→ Work required: Add -66 to every coordinate in the answers and write out again everything in the listing from the line containing "Useful Resources (480, 2444)" down to the line containing "Home (195, 97)", both ends included and the requests kept. Give only those lines.

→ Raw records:
┄┄┄┄┄┄┄┄┄┄┄┄┄┄┄┄┄┄┄┄

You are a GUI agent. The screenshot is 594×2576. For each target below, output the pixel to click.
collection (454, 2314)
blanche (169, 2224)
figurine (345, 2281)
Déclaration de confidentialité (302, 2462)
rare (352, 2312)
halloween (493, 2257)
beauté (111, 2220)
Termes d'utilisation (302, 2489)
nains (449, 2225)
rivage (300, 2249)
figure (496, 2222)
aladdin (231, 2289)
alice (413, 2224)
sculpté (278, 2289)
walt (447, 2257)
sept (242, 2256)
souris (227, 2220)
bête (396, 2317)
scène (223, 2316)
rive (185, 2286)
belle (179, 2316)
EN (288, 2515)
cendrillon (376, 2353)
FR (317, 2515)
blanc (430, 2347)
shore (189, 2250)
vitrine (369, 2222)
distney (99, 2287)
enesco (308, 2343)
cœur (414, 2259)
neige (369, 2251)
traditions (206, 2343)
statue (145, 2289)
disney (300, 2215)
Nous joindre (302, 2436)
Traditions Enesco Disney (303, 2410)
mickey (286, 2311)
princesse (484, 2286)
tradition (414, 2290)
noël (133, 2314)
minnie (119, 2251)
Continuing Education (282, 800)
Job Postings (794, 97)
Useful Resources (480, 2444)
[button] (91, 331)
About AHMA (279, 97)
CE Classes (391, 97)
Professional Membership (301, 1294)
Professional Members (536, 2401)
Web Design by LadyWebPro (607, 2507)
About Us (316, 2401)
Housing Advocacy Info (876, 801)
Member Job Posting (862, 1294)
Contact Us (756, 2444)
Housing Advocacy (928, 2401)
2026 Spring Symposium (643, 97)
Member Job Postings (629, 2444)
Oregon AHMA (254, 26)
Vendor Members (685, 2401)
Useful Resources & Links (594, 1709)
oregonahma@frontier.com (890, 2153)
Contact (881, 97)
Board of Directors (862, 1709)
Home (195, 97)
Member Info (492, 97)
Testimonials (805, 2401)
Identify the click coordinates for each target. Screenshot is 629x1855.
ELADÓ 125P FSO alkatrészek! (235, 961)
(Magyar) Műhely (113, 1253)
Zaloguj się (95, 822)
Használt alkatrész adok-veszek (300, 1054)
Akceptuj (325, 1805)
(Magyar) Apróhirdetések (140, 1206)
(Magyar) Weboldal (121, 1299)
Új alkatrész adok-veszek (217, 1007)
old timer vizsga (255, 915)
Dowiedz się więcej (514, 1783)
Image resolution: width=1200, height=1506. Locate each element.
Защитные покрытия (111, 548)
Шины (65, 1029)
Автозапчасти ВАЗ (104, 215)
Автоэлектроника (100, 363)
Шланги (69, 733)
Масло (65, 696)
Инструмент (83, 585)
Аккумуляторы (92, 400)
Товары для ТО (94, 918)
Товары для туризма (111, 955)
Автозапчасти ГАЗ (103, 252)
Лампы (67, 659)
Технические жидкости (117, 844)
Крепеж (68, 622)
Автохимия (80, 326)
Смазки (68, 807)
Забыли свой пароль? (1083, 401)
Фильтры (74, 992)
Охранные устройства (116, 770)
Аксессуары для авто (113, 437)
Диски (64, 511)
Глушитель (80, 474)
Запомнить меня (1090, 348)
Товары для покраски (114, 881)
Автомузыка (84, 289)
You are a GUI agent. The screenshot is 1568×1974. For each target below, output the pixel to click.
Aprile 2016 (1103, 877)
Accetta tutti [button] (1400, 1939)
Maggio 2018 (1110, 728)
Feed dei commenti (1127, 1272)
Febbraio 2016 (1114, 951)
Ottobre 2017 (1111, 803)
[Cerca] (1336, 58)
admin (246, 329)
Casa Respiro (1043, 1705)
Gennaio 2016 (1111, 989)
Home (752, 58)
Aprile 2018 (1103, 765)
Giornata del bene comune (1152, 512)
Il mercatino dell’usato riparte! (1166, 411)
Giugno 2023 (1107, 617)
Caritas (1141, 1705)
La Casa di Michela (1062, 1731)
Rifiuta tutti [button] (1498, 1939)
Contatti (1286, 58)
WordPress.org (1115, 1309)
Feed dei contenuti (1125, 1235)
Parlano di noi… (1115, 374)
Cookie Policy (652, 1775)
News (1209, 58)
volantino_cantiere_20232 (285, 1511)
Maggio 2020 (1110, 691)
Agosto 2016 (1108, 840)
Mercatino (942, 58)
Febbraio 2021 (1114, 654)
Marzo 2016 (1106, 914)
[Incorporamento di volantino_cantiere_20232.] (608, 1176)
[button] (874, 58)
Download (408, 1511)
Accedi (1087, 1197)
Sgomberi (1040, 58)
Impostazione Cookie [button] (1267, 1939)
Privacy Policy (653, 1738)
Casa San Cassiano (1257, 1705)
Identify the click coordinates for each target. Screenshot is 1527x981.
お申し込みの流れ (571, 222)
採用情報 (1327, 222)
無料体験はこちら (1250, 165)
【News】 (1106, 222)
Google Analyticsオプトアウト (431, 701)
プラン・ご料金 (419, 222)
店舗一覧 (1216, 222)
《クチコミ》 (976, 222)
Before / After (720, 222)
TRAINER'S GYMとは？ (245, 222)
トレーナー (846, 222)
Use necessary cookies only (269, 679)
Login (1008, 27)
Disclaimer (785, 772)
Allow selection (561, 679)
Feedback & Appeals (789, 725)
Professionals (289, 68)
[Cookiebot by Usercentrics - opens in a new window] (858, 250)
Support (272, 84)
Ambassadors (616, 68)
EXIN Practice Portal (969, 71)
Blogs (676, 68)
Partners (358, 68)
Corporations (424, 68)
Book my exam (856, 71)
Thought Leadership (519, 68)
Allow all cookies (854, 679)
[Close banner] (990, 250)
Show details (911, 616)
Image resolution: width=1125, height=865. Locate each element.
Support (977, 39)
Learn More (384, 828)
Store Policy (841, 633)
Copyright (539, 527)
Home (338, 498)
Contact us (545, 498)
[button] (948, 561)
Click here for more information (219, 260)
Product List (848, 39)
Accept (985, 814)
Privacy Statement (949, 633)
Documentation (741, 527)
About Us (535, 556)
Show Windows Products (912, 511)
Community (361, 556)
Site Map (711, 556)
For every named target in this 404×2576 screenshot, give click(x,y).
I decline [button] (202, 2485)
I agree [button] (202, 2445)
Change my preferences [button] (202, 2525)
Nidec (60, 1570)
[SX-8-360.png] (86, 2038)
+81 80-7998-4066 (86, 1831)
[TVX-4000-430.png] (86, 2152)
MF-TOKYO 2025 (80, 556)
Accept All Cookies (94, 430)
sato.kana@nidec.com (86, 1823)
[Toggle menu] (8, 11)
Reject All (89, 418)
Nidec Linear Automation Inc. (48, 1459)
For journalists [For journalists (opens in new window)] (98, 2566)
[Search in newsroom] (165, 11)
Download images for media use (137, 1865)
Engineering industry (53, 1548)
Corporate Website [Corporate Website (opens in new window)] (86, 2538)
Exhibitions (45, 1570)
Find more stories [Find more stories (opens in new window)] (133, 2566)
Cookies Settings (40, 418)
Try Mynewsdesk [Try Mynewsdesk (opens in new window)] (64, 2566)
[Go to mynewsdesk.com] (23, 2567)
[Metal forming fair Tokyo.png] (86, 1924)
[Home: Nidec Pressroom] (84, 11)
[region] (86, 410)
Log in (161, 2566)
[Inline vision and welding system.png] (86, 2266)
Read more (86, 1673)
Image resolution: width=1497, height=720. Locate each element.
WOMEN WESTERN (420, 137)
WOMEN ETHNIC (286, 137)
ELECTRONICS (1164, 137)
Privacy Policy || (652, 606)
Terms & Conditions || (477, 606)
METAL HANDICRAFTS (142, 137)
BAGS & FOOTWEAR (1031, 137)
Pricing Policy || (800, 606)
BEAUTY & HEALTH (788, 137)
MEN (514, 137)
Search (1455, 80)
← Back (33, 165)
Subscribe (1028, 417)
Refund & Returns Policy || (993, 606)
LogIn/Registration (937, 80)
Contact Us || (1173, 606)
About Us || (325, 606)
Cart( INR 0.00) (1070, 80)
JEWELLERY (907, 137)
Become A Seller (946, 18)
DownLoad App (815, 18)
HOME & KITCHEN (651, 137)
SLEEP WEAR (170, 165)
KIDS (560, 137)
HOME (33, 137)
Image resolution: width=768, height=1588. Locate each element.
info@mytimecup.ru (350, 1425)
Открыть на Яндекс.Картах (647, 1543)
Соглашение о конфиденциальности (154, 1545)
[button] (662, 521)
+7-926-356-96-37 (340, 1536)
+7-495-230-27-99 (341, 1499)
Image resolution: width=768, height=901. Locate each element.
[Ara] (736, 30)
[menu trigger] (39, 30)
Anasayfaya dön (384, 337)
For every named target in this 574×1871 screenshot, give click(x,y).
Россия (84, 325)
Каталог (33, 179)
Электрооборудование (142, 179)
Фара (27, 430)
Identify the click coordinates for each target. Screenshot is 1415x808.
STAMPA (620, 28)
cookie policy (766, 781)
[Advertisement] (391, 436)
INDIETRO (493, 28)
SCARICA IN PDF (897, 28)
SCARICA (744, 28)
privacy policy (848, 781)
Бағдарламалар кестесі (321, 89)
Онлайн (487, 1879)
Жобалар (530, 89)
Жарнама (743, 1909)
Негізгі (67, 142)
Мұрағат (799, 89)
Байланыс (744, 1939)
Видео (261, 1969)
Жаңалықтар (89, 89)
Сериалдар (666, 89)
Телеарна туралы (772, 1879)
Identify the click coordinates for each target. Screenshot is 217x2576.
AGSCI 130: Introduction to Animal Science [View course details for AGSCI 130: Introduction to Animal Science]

┄┄┄┄┄┄┄┄┄┄┄┄┄┄┄┄┄┄┄┄

→ Output:
Useful Resources (414, 2378)
[button] (25, 265)
About AHMA (213, 31)
CE Classes (325, 31)
Professional Membership (235, 1228)
Professional Members (470, 2335)
Web Design by LadyWebPro (541, 2441)
About Us (250, 2335)
Housing Advocacy Info (810, 735)
Member Job Posting (796, 1228)
Contact Us (690, 2378)
Housing Advocacy (862, 2335)
2026 Spring Symposium (577, 31)
Member Job Postings (563, 2378)
Oregon AHMA (188, -40)
Vendor Members (619, 2335)
Useful Resources & Links (528, 1643)
oregonahma@frontier.com (824, 2087)
Contact (815, 31)
Board of Directors (796, 1643)
Home (129, 31)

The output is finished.